Rancid Deliver Classic Punk Sounds at Breakneck Speed on ‘Tomorrow Never Comes’ (ALBUM REVIEW)

Rancid by Atiba Jefferson

Ten albums and 30 years into their career, Rancid is sticking with a formula they pretty much perfected two albums into it in the 1990s, down to using the same producer from their first great record, 1994’s Let’s Go. Why mess with a good thing?

The Northern California ska punks have always had nostalgia for the godfathers of Street Punk, drawing strong influences from British punk/oi greats from the ‘70s – from the Clash and Cock Sparrer to Sham 69 – and those influences can be heard all over their latest, Tomorrow Never Comes. Releasing on their long-time label, Epitaph, with the label’s owner and Bad Religion guitarist Brett Gurewitz back in the producer’s chair, their latest doesn’t deviate too far from what fans have come to expect from the band over the years. But it clearly doesn’t need to.

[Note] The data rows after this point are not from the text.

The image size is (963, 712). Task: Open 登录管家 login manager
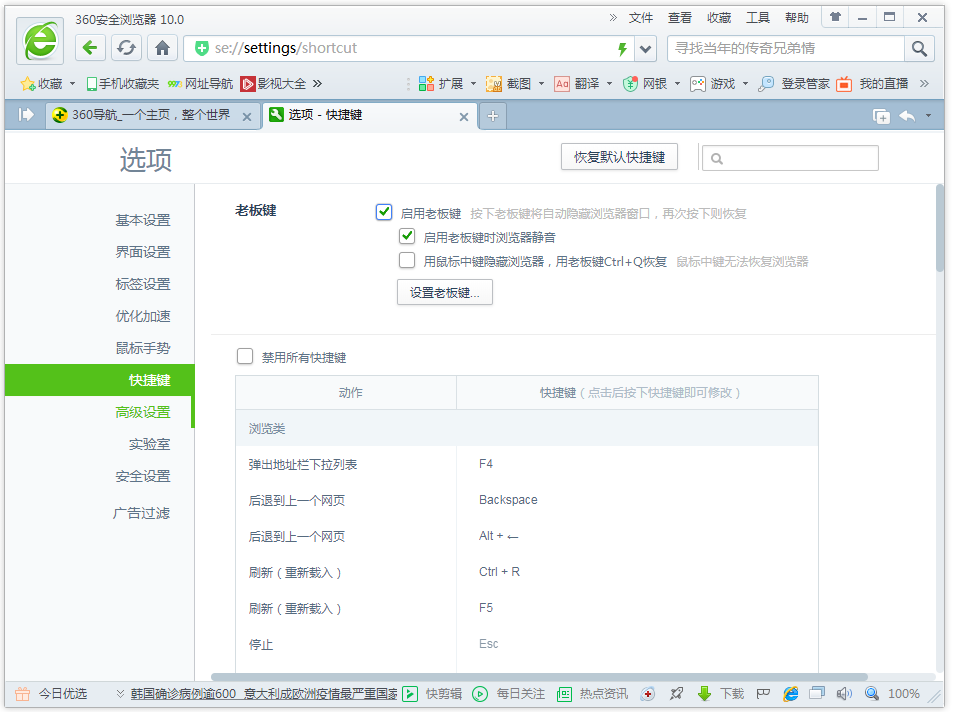click(x=795, y=84)
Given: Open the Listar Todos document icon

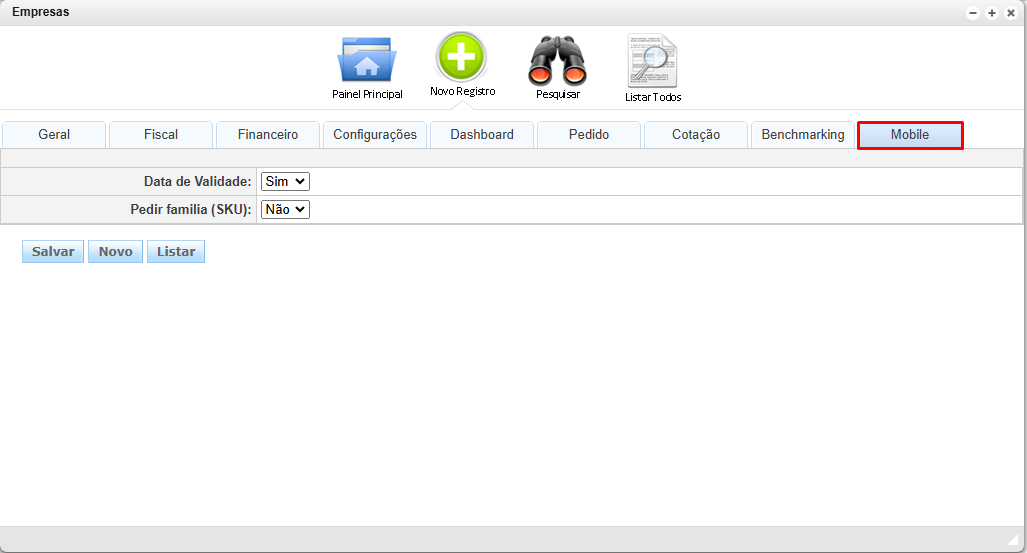Looking at the screenshot, I should (x=652, y=62).
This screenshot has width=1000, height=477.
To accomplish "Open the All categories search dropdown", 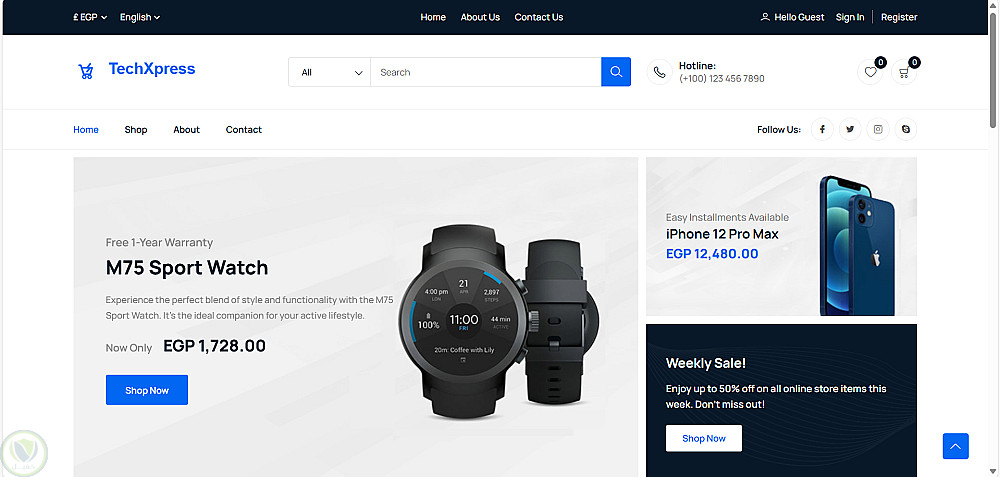I will (330, 72).
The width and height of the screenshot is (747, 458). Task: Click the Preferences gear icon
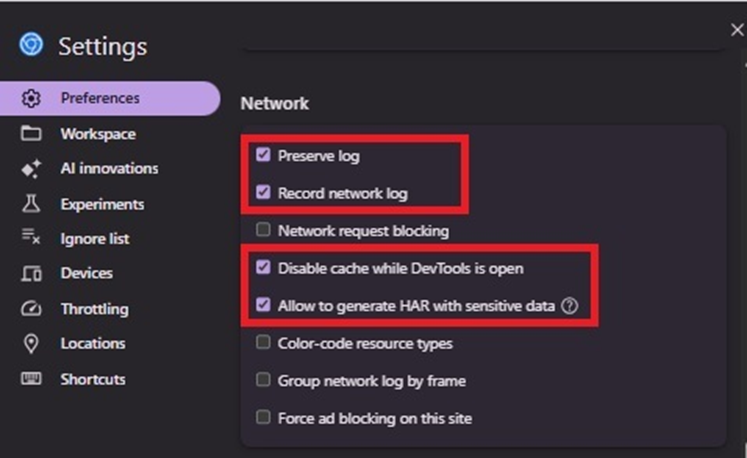[x=31, y=98]
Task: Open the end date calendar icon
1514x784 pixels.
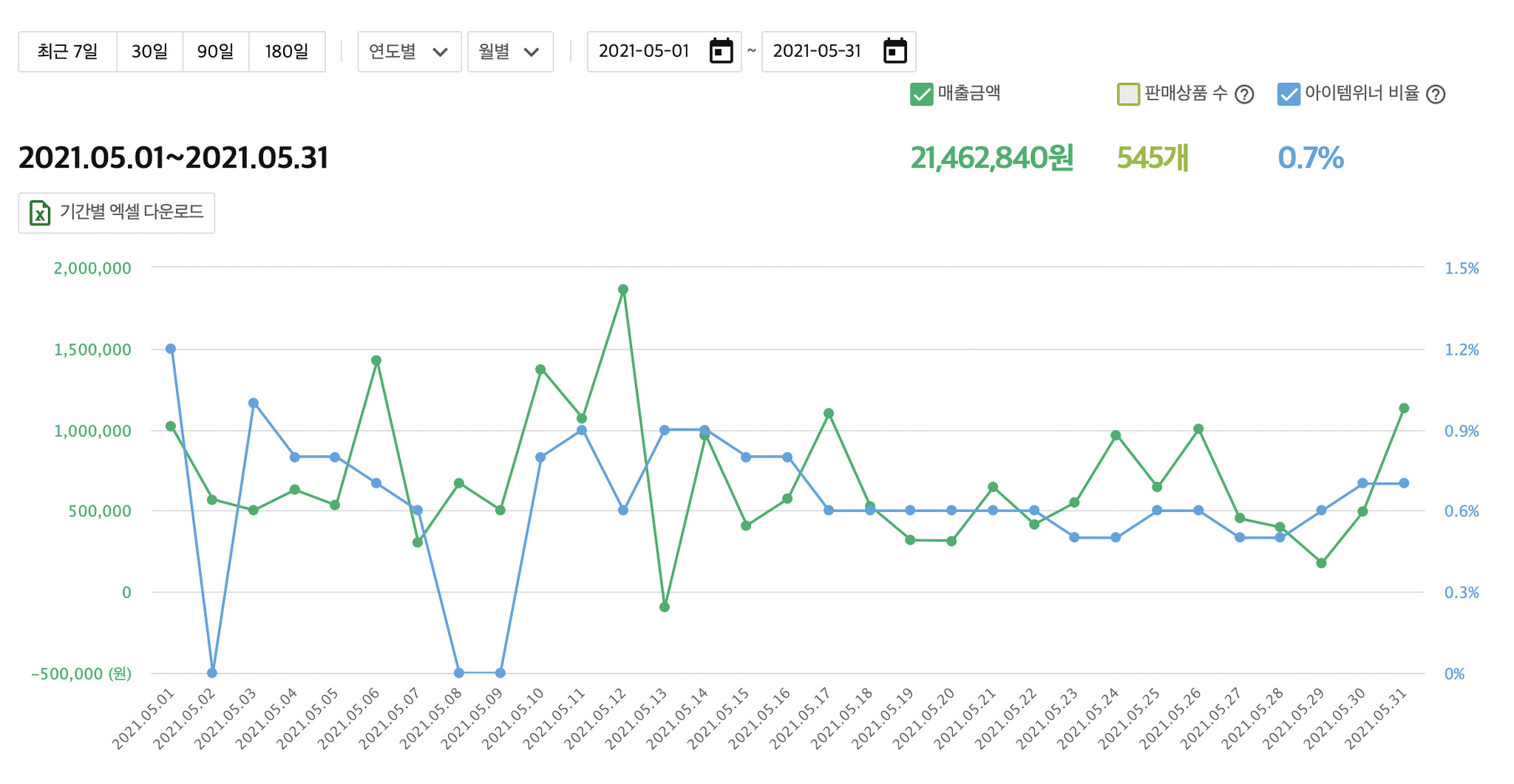Action: 895,51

Rancid’s first new music since 2017, Tomorrow Never Comes explodes right out of the gate with the ferocious “Tomorrow Never Comes,” quickly dispelling any thoughts that the group had let rust settle in during their absence. It feels like the band is out to prove something across the 16 tracks here. While their last record naturally focused on politics, with Donald Trump being sworn into office and bringing with him years of vitriol and division, the latest doesn’t hue to any one specific theme. What does tie all of these songs together is the band’s knack for writing catchy hooks and additive singalong choruses, especially on songs like “Devil In Disguise,” “New American” and “Drop Dead Inn,” (one of their best songs in over a decade). The record manages to keep up the momentum to the very end closing on the brief but memorable “When the Smoke Clears”.

Despite coming in at 16 tracks – normally a bloated affair for an album – the band’s tendency to careen from one song to the next at breakneck speed, keeping most tracks to about two-and-a-half minutes allows Rancid to hold the listener’s attention until the very last distorted chord rings out. The band marked their return to the stage at last week’s Punk Rock Bowling festival in Vegas and will spend most of the summer playing a slew of punk and metal festivals across Europe before coming back to play shows in the U.S. this fall.